説明

処理実行方法およびそのプログラム並びに印刷指示装置

【課題】所定値を超える印刷に関する値である印刷関連値を含む印刷関連情報を用いて印刷機器への印刷指示を行なうことができるようにする。
【解決手段】大部数の印刷を行なうか否かを設定する大部数設定部にチェックが入れられているときには大部数フラグFに値1を設定してこれとDevmodeのうちの印刷部数とをPrivate領域に書き込み、プリンターへの印刷指示を行なう際には、大部数フラグFが値0のときにはPublic領域の印刷部数を含むDevmodeを用いてプリンターへの印刷指示を行ない(S320)、大部数フラグFが値1のときにはPrivate領域の印刷部数を含むDevmodeを用いてプリンターへの印刷指示を行なう(S330)。これにより、大部数の印刷をプリンターに指示できるようにすることができる。

【発明の詳細な説明】
【技術分野】
【0001】
本発明は、処理実行方法およびそのプログラム並びに印刷指示装置に関する。

• 目的
印刷指示装置に関する特許文書を、最後の文の後から書き継いでください。

• 提供データ
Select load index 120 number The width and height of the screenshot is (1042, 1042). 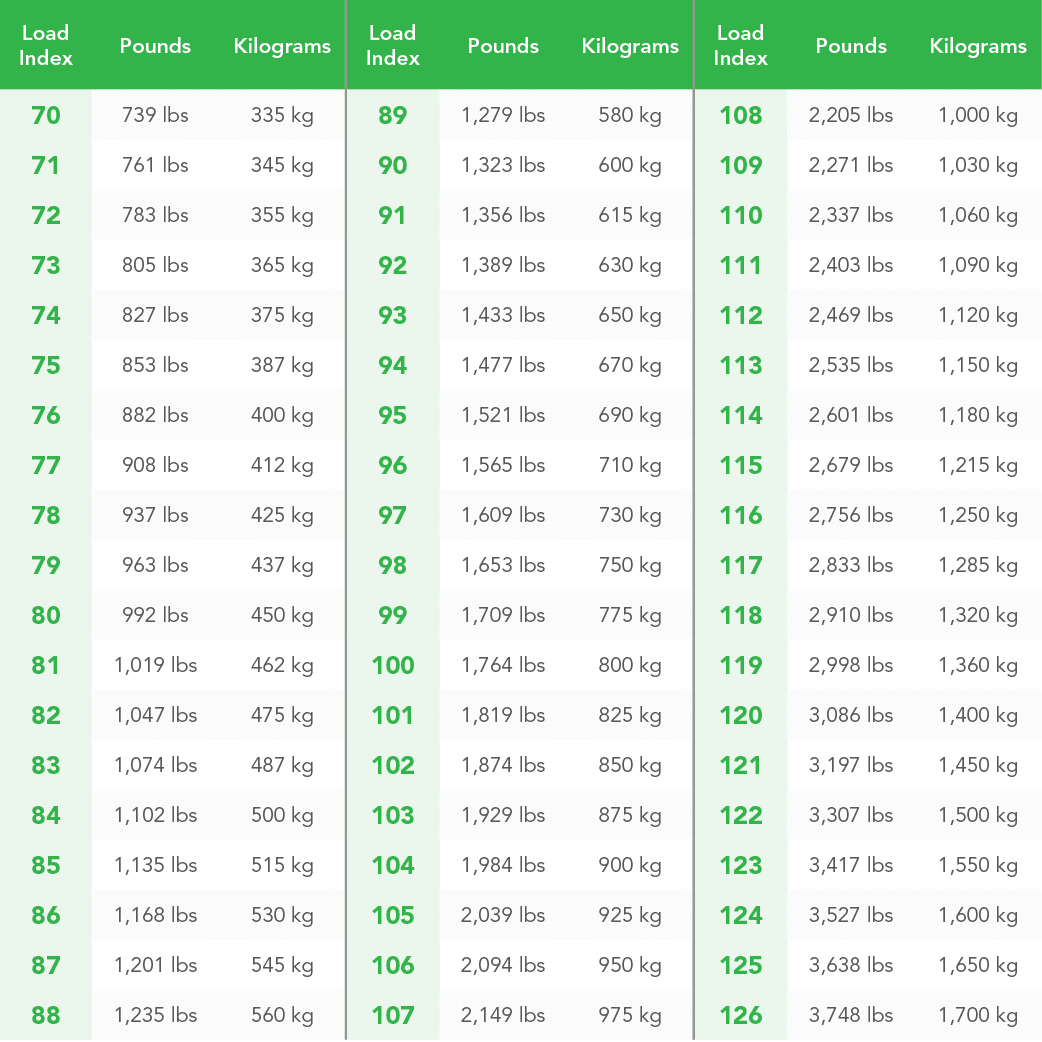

• 解答
【背景技術】
【0002】
従来、この種の処理実行方法としては、コンピューター内のプリンタドライバーが、アプリケーションから指定されたオブジェクトに対応する印刷オブジェクト識別情報(ID)に従って印刷設定情報(DEVMODE)最適化テーブルを参照することによってそのIDに対応するDEVMODEをアプリケーションに通知するものが提案されている(例えば、特許文献1参照)。この方法では、プリンタドライバーがDEVMODE最適化テーブルを参照してDEVMODEを構築してアプリケーションに通知すると共にアプリケーションがそのDEVMODEをユーザーに通知することにより、DEVMODEを使用するかしないかの選択をユーザーに選択させることができる。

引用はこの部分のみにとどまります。